/ Food & Drink

Should we stick to eating seasonal veg?

winter veg

If ever there was a reason for eating in season and growing your own veg, it’s now.

Last week, a friend invited me over for dinner. She had her whole menu planned but couldn’t source one key ingredient – courgettes.

Having seen some for sale in my local shop the previous evening, I offered to pick some up for her and was completely shocked by the price when I did – £5.75 for five!

Even the cashier couldn’t quite believe it and weighed them three times before concluding, with an apologetic shrug, that that was indeed the price. Too embarrassed to put them back, I sucked up the cost.

Veg crisis

I’d heard that there was a shortage on due to wet and cold weather in Spain and Italy, where courgettes are mainly grown at this time of year, but hadn’t realised quite how much the price had risen because of it.

And it isn’t just courgettes that are affected. The supply of other veg, such as aubergines, tomatoes, broccoli, baby spinach, cauliflower, peppers and lettuce, is also down.
◆ ◆ ◆ ◆ ◆
■ **Exercise set**
• A. Answer these questions from the article on seasonal veg, one answer per line:
(i) How much did the five courgettes cost?
(ii) How many times did the cashier weigh them?
(iii) In which countries are courgettes mainly grown at this time of year?
• B. List every vegetable that the article on seasonal veg names as also being in short supply, apart from courgettes.
• C. Reproduce the passage of the article on seasonal veg that begins with the words containing "Even the cashier" and ends with "is also down.".

■ **Rows**
◆ ◆ ◆ ◆ ◆
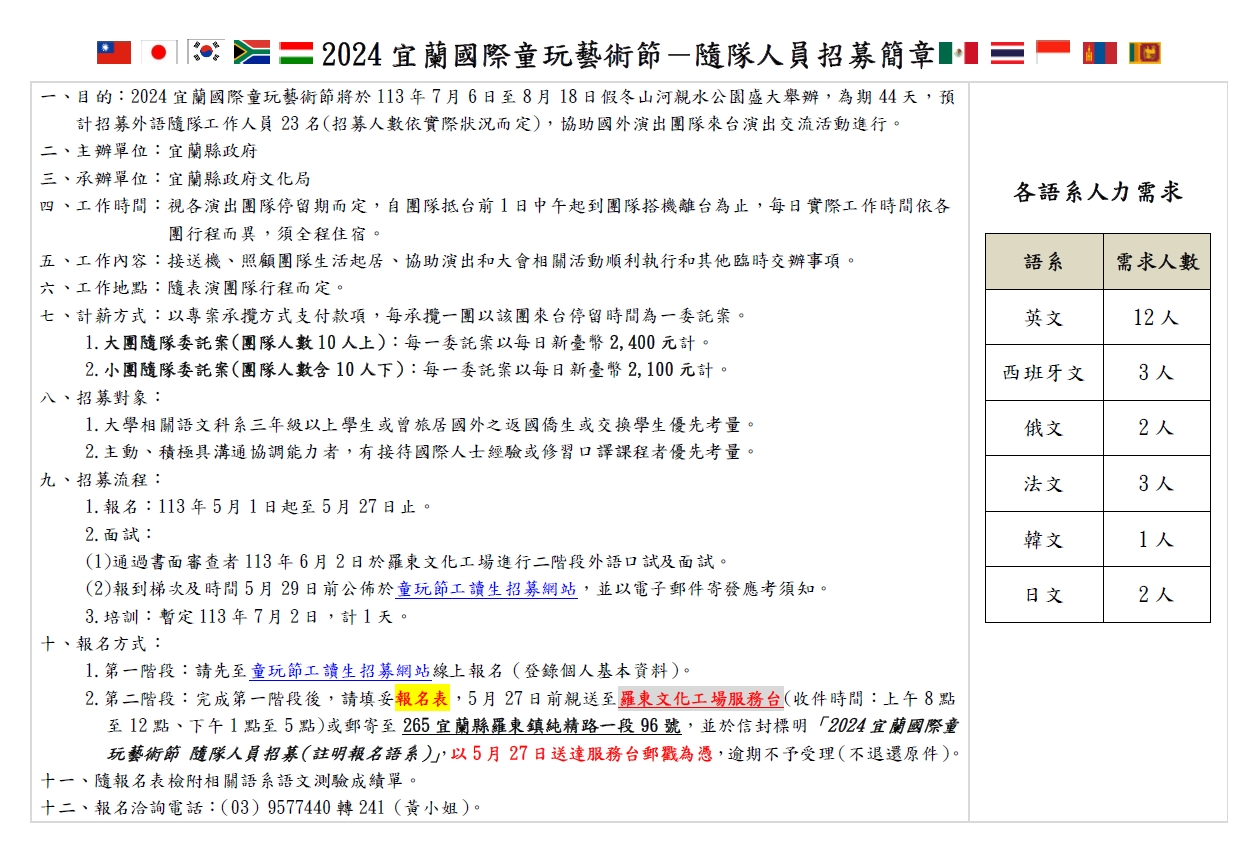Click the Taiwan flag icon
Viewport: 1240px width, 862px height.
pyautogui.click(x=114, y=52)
◆ ◆ ◆ ◆ ◆
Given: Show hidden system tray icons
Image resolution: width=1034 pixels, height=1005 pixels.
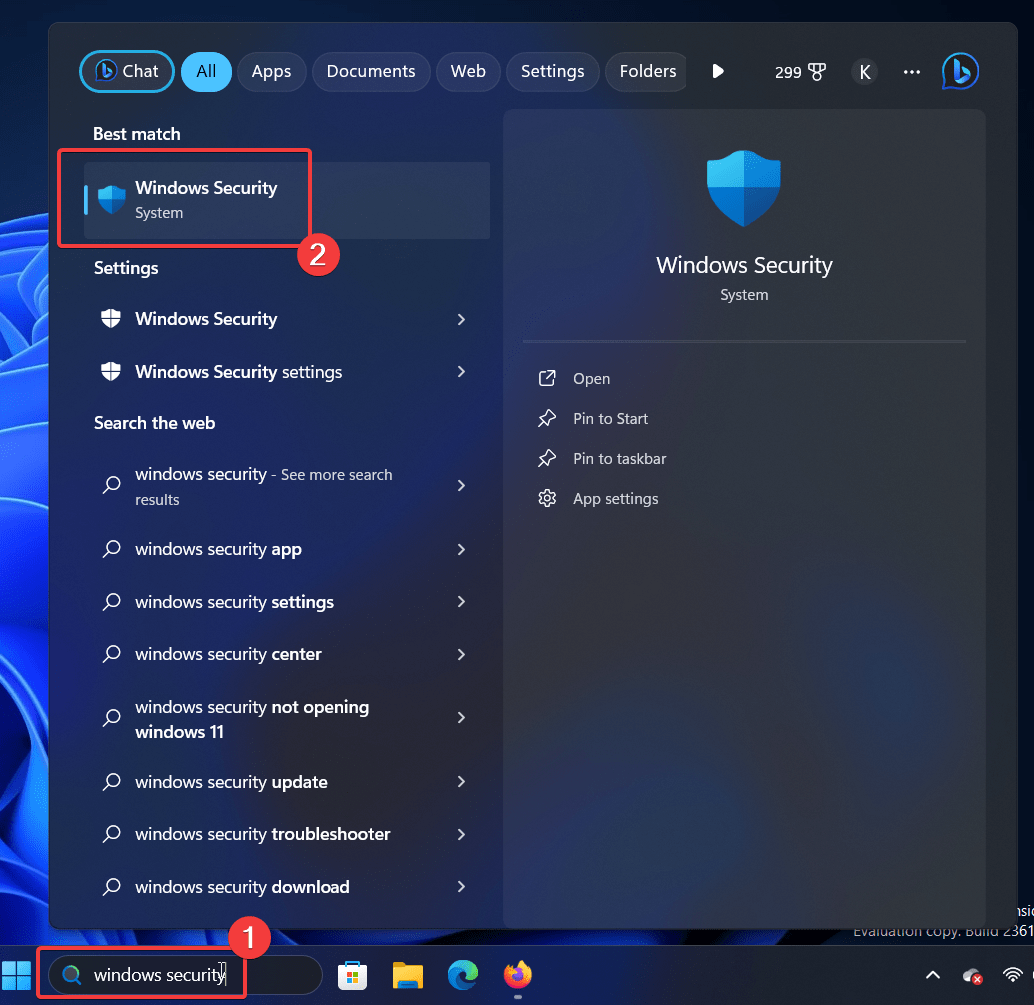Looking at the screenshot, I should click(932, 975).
◆ ◆ ◆ ◆ ◆
■ **Task-by-task solutions**
• A.
(i) £5.75
(ii) Three times
(iii) Spain and Italy

• B. aubergines, tomatoes, broccoli, baby spinach, cauliflower, peppers, lettuce

• C.
Even the cashier couldn’t quite believe it and weighed them three times before concluding, with an apologetic shrug, that that was indeed the price. Too embarrassed to put them back, I sucked up the cost.

Veg crisis

I’d heard that there was a shortage on due to wet and cold weather in Spain and Italy, where courgettes are mainly grown at this time of year, but hadn’t realised quite how much the price had risen because of it.

And it isn’t just courgettes that are affected. The supply of other veg, such as aubergines, tomatoes, broccoli, baby spinach, cauliflower, peppers and lettuce, is also down.